While the industry trade body said it supports the principle of the EU ETS - which came into force on 1 January - it added that "business aviation is treated unfairly compared with other modes of air transport". On average, EBAA president Brian Humphries pointed out, business aircraft operators must acquire some 96% of their historical emissions in permits compared with 15% for airlines.
Humphries said that allowing Eurocontrol's Small Emitters Support Facility to carry out both the emissions reporting and verification could financially balance the discrepancy.
"It is deeply unfortunate that Member States have so far decided against coupling the small emitters' reporting tool with single-point verification (MRV)," Humphries said.
"In many cases, for smaller emitters, the costs for monitoring, reporting and verification far outweigh the costs of buying CO2 permits. As such, the MRV procedure threatens to weaken the competitiveness of European business aircraft operators compared with non-EU competitors," he added.

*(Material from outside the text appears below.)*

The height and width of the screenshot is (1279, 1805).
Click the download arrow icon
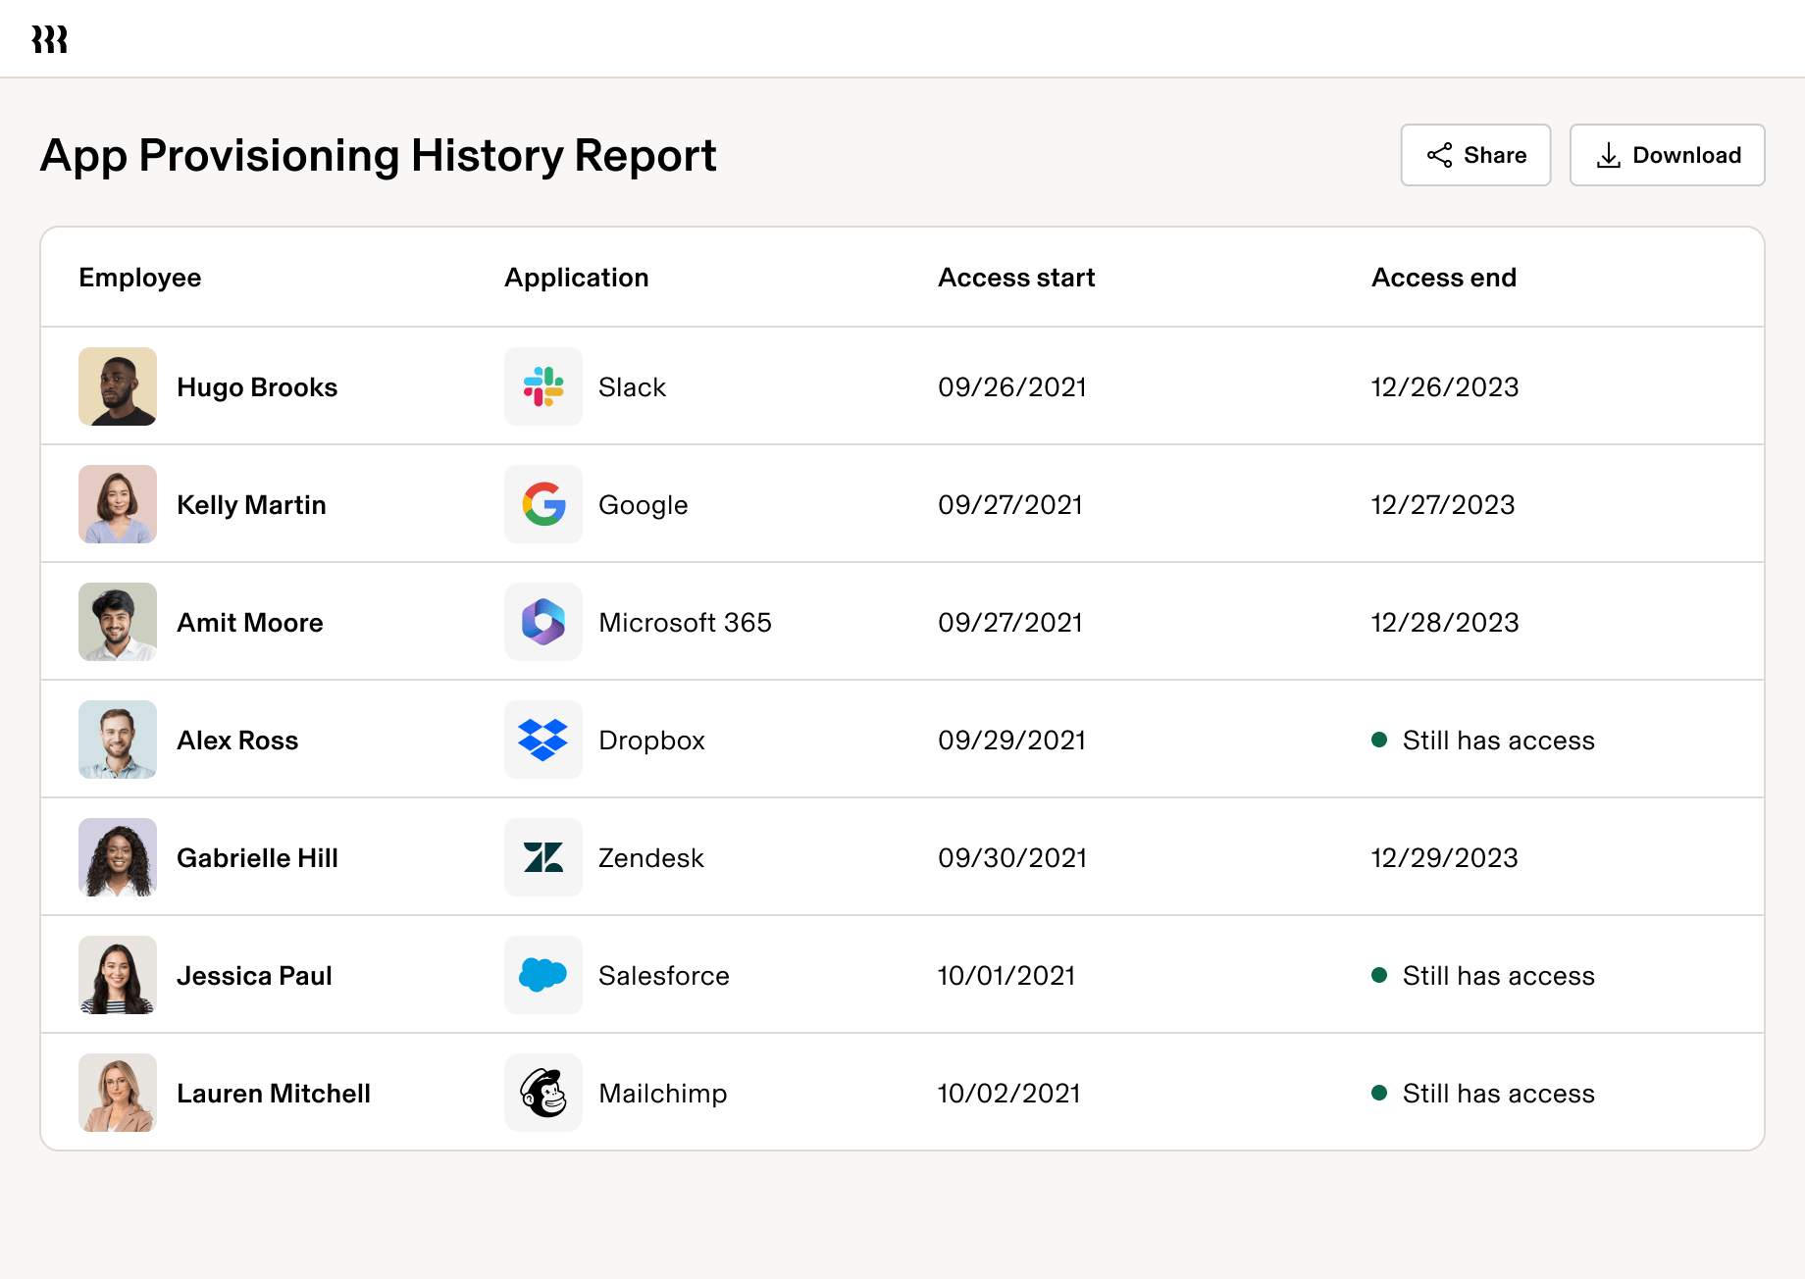coord(1608,154)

On protests by China and the USA that unilaterally charging their carriers under the ETS is against international law, although ruled legal by the European Court, Humphries said: "It is questionable whether the mechanisms put in place by the Commission to enforce compliance will be robust enough to resist widespread international resistance."
Fabio Gamba, EBAA's chief executive, said the ETS looks like being only one of several additional cost loadings during this recession. "The year 2011, and one expects the year 2012 as well, will record negative air transport figures amidst depressed demand and rising operating costs," he said.

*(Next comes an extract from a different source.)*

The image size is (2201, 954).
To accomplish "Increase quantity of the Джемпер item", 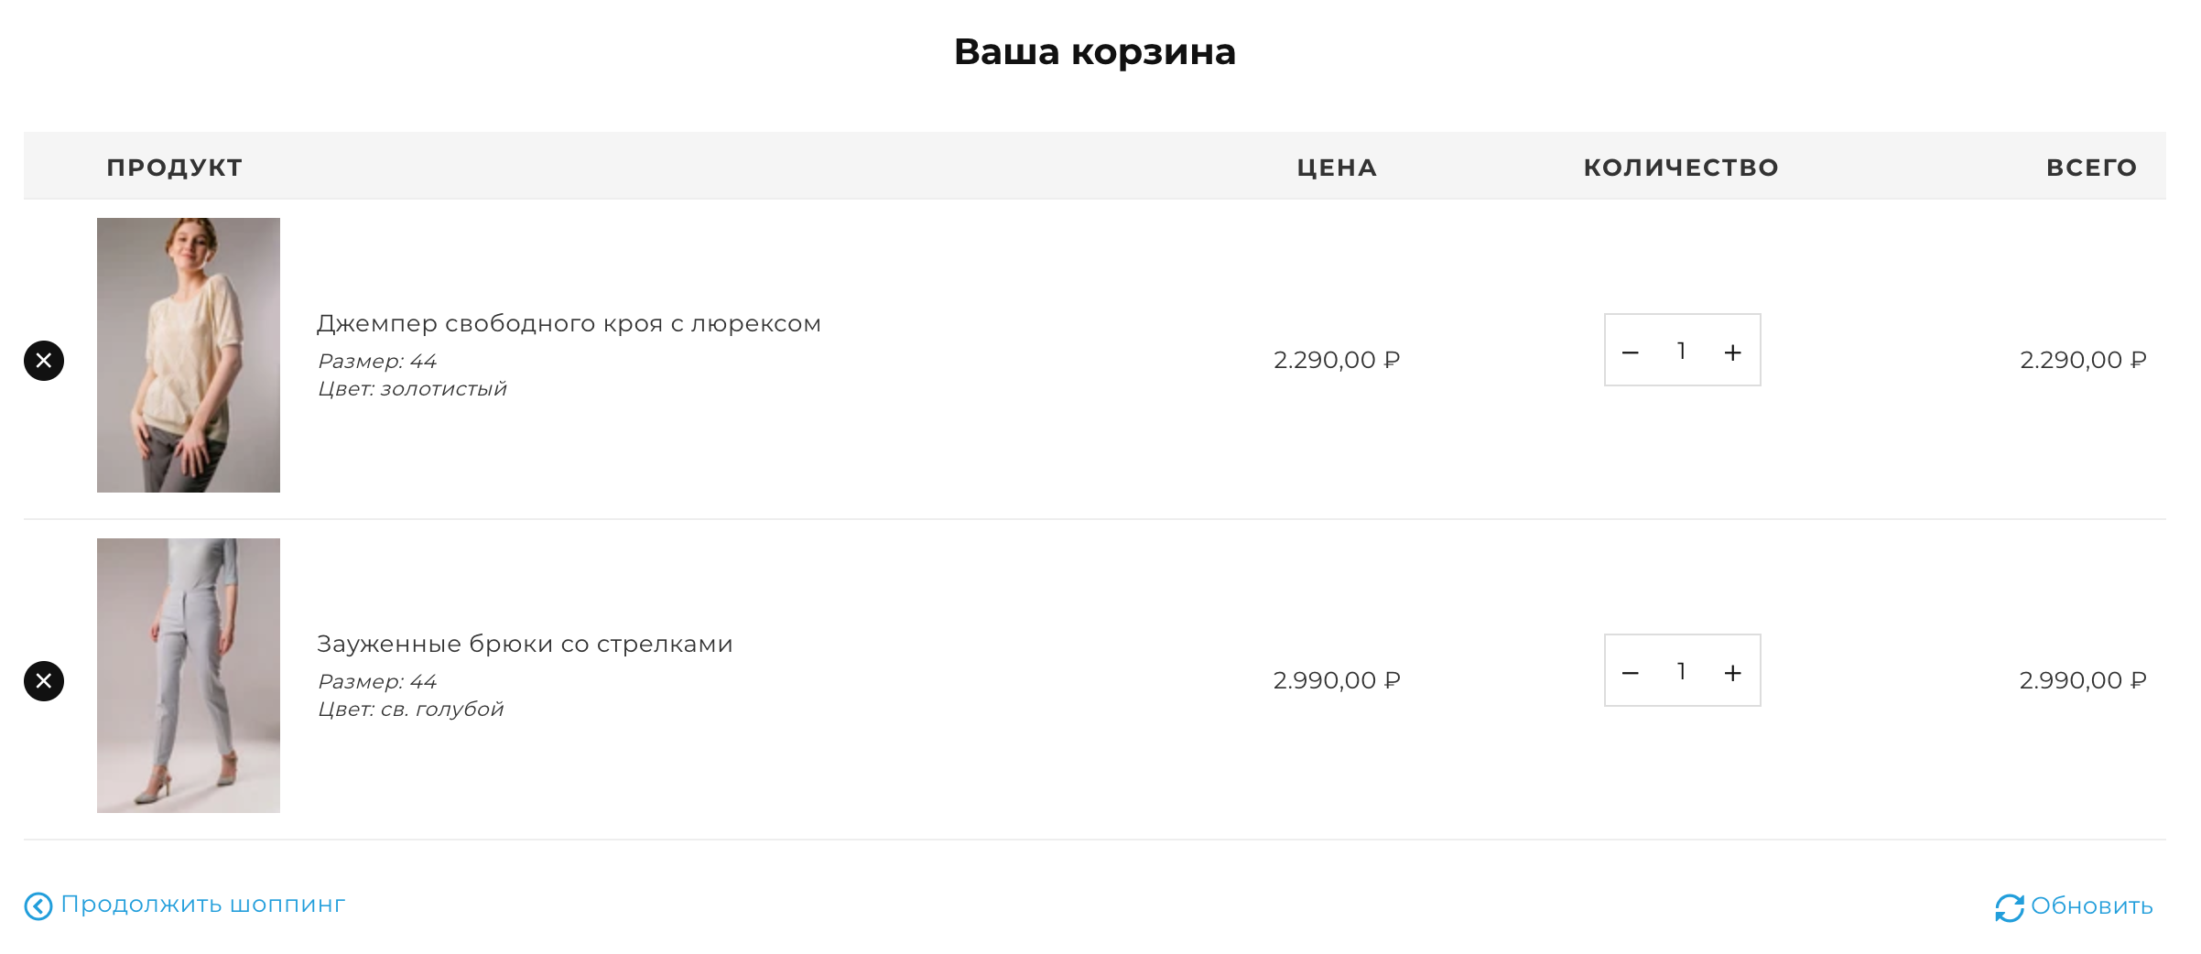I will [x=1733, y=352].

"The EU ETS is predicated on growth, and it becomes redundant if not harmful when growth is negative or lack lustre at best. The EU ETS adds further costs to an already depressed sector and its introduction should have at least coincided with the disposal of national tax schemes that have nothing to do with environmental protection.
"Instead, we face a steady onslaught of ill-advised initiatives, the latest of which is in Italy, where privately owned aircraft will be taxed if they remain on Italian soil for more than 48 hours."
Gamba predicts the latter tax will be counterproductive because operators will find legal ways of avoiding liability for it.